Further exposure with knee flexed (bent) shows a very common wear pattern on the medial (inner) condyle (knuckle) of the femur with complete loss of surface cartilage adjacent to tip of retractor.  The patella (right side, still flipped), has been prepared for placement of a plastic prosthesis (see below), as the worn cartilage has been resected, and anchor holes have been drilled.

Left knee: making surface bone cuts with oscillating saw from above, removing damaged bone from the femur, using a cutting guide.  The soft tissues are carefully protected with retractors.

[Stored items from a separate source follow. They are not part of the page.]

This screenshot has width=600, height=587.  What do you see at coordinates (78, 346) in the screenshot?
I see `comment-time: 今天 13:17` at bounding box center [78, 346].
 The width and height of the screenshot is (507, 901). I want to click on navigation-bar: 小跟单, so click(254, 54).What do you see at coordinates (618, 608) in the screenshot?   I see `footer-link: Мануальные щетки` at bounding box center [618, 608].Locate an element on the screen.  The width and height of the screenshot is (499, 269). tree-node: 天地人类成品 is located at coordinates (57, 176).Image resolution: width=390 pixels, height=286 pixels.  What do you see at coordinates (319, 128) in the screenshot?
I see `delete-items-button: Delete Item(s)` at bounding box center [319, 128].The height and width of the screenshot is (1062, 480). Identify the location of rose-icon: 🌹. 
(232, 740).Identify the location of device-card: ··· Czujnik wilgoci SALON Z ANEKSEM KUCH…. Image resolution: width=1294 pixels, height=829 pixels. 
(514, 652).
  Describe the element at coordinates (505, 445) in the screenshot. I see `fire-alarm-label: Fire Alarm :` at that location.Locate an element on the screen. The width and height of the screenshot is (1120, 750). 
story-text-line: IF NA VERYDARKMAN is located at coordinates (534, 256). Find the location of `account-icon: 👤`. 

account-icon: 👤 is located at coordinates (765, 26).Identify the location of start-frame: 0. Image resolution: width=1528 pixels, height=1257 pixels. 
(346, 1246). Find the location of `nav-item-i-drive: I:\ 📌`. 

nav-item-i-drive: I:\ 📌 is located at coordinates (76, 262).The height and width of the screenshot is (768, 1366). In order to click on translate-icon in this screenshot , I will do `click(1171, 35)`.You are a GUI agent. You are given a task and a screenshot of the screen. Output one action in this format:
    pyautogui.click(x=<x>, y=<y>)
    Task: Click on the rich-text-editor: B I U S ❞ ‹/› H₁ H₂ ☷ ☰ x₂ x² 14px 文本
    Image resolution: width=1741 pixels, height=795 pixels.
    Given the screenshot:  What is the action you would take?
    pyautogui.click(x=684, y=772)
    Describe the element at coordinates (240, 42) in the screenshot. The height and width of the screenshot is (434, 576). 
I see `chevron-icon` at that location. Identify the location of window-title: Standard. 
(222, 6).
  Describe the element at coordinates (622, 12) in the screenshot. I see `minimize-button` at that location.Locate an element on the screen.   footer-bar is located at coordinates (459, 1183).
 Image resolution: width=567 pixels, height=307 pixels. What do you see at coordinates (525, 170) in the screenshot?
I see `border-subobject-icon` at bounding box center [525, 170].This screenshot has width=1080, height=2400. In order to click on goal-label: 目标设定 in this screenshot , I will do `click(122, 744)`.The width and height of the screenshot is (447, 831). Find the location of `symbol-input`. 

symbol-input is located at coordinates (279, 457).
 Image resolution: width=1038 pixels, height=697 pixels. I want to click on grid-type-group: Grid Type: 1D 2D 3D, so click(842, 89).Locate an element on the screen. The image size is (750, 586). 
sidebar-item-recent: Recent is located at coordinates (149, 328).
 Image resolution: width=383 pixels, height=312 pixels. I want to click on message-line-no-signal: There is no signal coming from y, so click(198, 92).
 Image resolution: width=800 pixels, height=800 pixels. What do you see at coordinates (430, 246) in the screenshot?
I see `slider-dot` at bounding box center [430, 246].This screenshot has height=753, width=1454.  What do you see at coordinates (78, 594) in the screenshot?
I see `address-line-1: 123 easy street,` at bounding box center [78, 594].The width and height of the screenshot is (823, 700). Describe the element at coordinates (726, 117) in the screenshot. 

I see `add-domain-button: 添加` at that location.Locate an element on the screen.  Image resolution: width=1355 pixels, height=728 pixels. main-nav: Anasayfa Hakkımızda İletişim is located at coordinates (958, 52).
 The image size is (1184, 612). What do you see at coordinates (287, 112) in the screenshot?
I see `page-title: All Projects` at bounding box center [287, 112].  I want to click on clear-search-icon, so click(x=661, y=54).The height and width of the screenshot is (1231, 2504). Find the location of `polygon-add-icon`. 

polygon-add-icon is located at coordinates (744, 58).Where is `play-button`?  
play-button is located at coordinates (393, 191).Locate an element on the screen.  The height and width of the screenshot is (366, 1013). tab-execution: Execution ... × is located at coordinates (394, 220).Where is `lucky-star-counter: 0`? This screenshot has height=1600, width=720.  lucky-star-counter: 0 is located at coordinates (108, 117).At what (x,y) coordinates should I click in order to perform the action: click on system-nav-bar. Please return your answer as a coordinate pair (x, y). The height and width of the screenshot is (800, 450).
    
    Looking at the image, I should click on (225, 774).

Left knee: a cutting guide is prepared for removing damaged bone from the top of the tibia.  The saw will be used through the slot near the top and front of the guide.  The long guide with T-handle above goes down the length of the tibia to help establish satisfactory alignment for a precise cut.


Left knee in extension: the final prosthesis in place.  The round white plastic disk is the back of the flipped patella, the silver component caps the lower end of the femur, and the white tray below the femur is the combined plastic-metal component on the upper end of the tibia.  All components have been cemented with a very thin layer bone cement.

Left knee flexed: after complete resurfacing “total knee replacement”.  The wound is closed, and rehabilitation can begin.